December 20, 2008 by Summer · Leave a Comment
Filed under: WordPress 

Unintended consequences can be both exasperating and fun, depending on the circumstances.

When you’re working on a client’s site, discovering that two of your plugins don’t play nicely in the same sandbox can be exasperating. But figuring out which ones are butting heads, and then testing the combination over and over to make sure you’ve got the right combination of culprits can be fun.

That’s really why we have test sites, to see exactly what we can break, and if need be, how many times we can break it!

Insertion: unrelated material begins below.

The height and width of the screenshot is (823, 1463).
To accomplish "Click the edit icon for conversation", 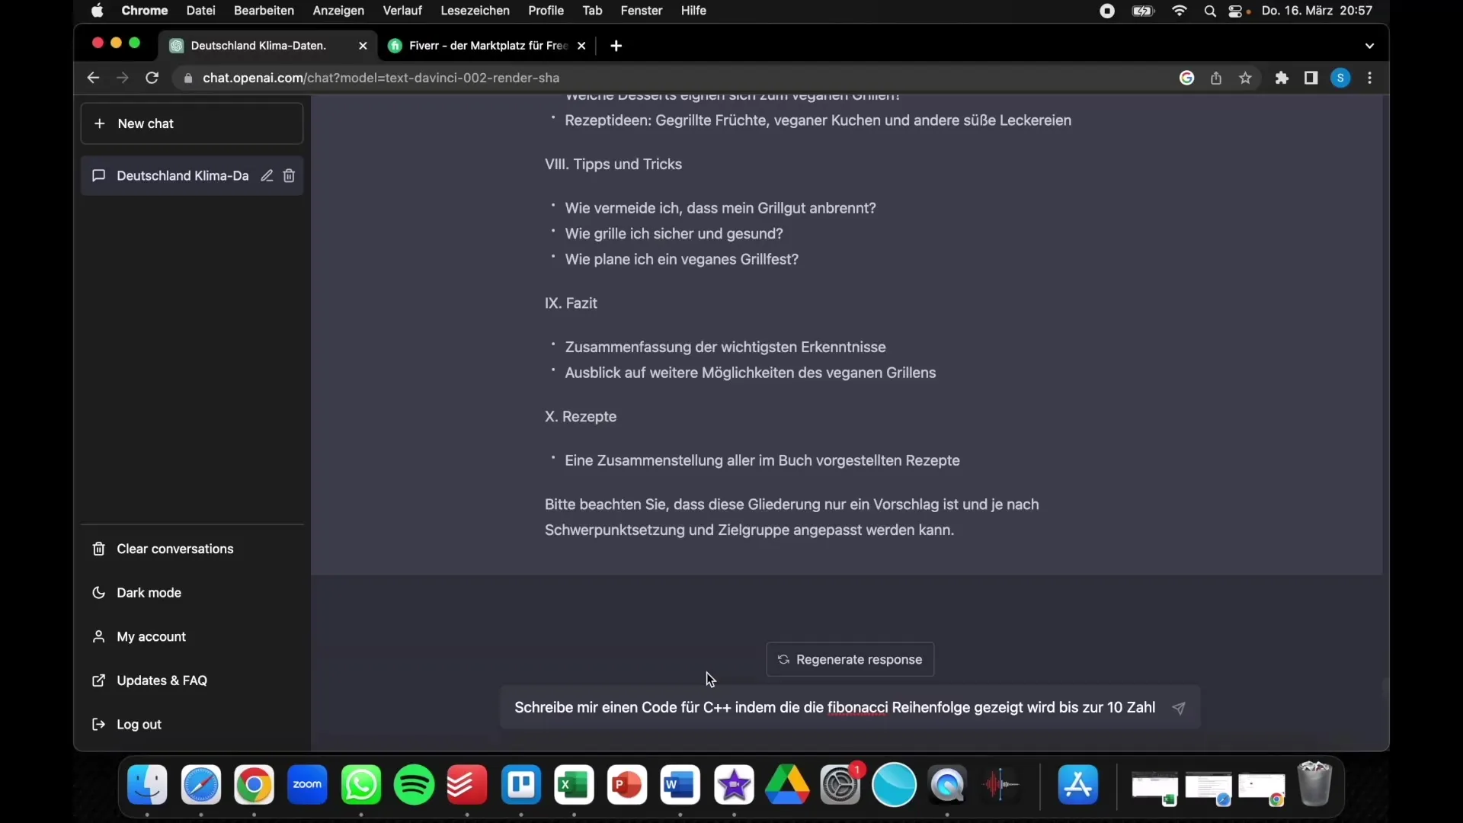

In this case, discovering that the Featured Content Gallery plugin from the gang over at RevolutionTwo falls down hard when you install the WP e-commerce plugin was amusing at first. When it turned out that the only way to untangle the mess is to manually dig out all of the tables from the WP database because the “Uninstall” feature in WP e-commerce doesn’t work at all, it was mildly annoying.

When further digging led to the knowledge that they are incompatible, and info at the RevTwo forums suggested that a workaround isn’t coming any time soon, it was very disappointing.

Two sites I’m putting together were initially going to use Featured Content Gallery, and third is using Smooth Gallery, which FCG is based on. WP e-commerce breaks both of them, and breaks them hard.

Needing to find two different solutions wasn’t something I had planned on needing to do… but one of the FCG sites didn’t really need to use that plugin, so putting WP e-commerce on there wouldn’t be a problem. When my other client is ready, I’ll be buying the Shopp plugin for her site, and if that plugin does the trick, that’ll be my second alternative.